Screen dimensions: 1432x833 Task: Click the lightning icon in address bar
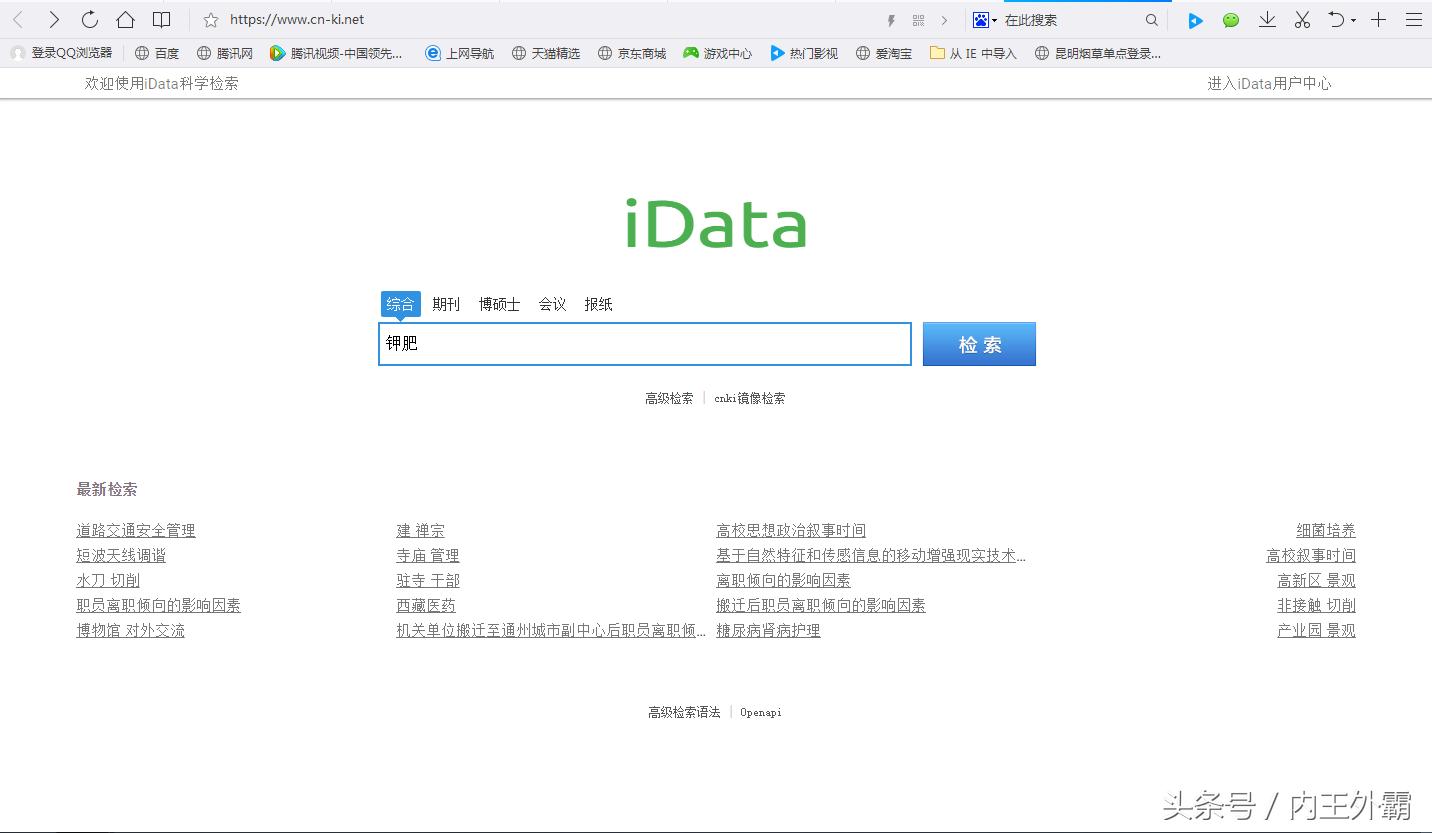click(x=890, y=19)
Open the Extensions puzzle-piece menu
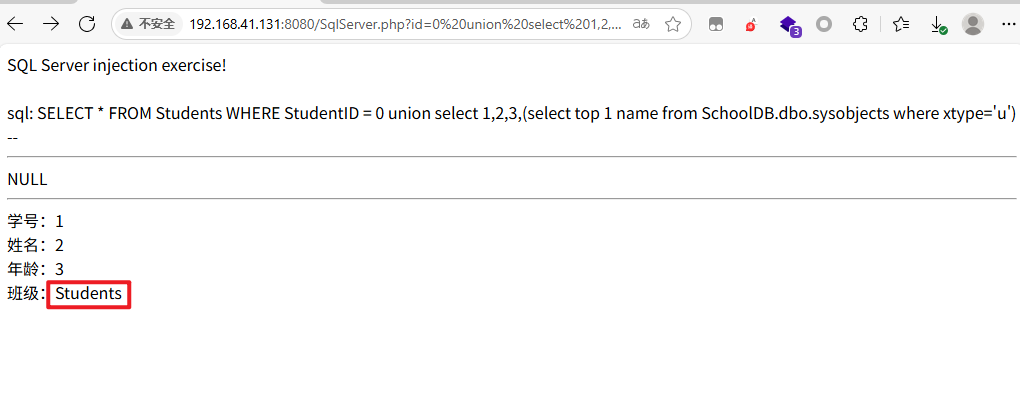1020x419 pixels. click(860, 25)
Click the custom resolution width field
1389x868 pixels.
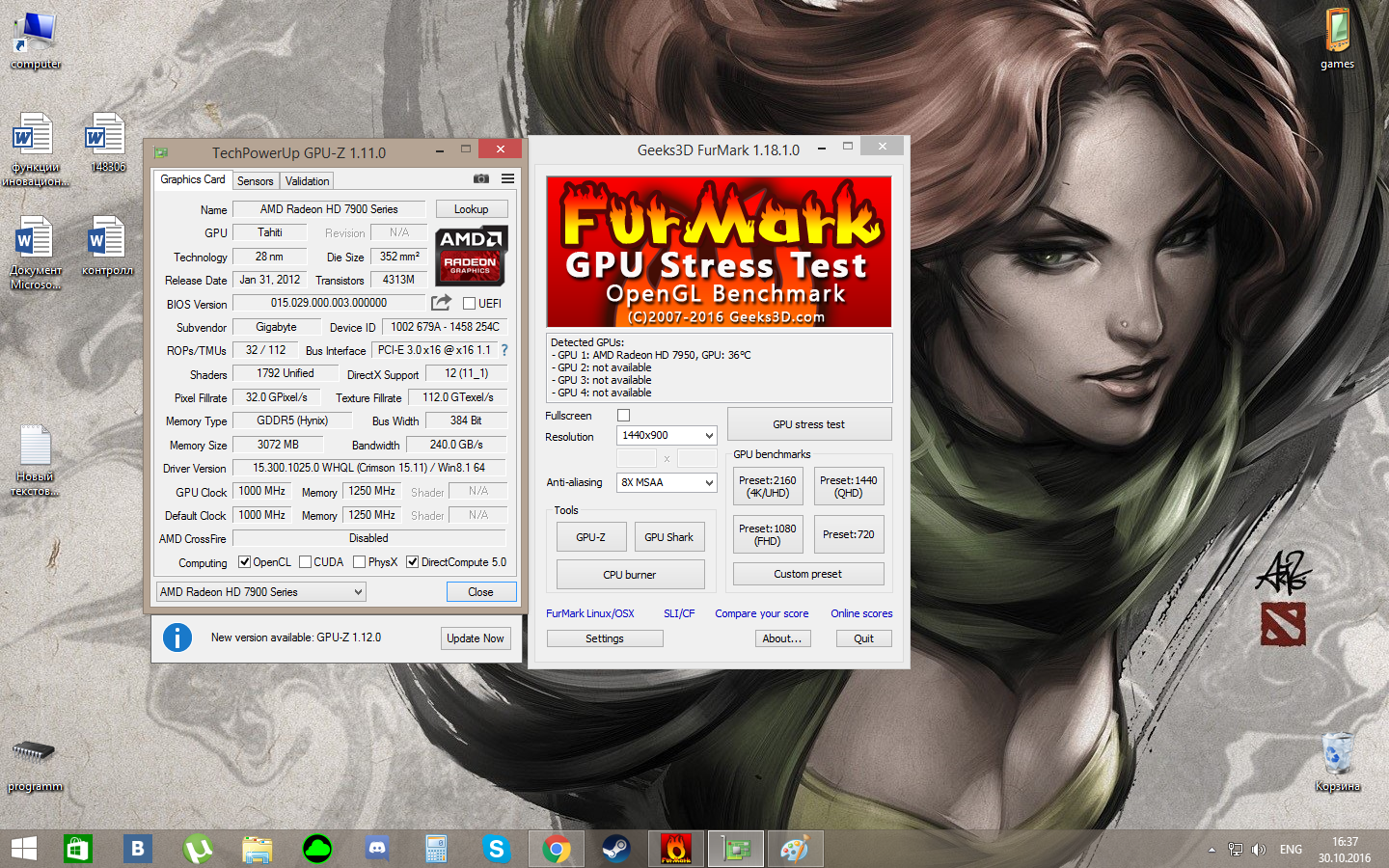click(x=636, y=458)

* _GIVEN TASK_: Reproduce every line of the listing above word for word, leaving out the pictures.

* _FINISHED EXERCISE_:
Screen dimensions: 1432x833 Task: Click the lightning icon in address bar
click(x=890, y=19)
Open the Extensions puzzle-piece menu
1020x419 pixels. click(860, 25)
Click the custom resolution width field
1389x868 pixels.
click(x=636, y=458)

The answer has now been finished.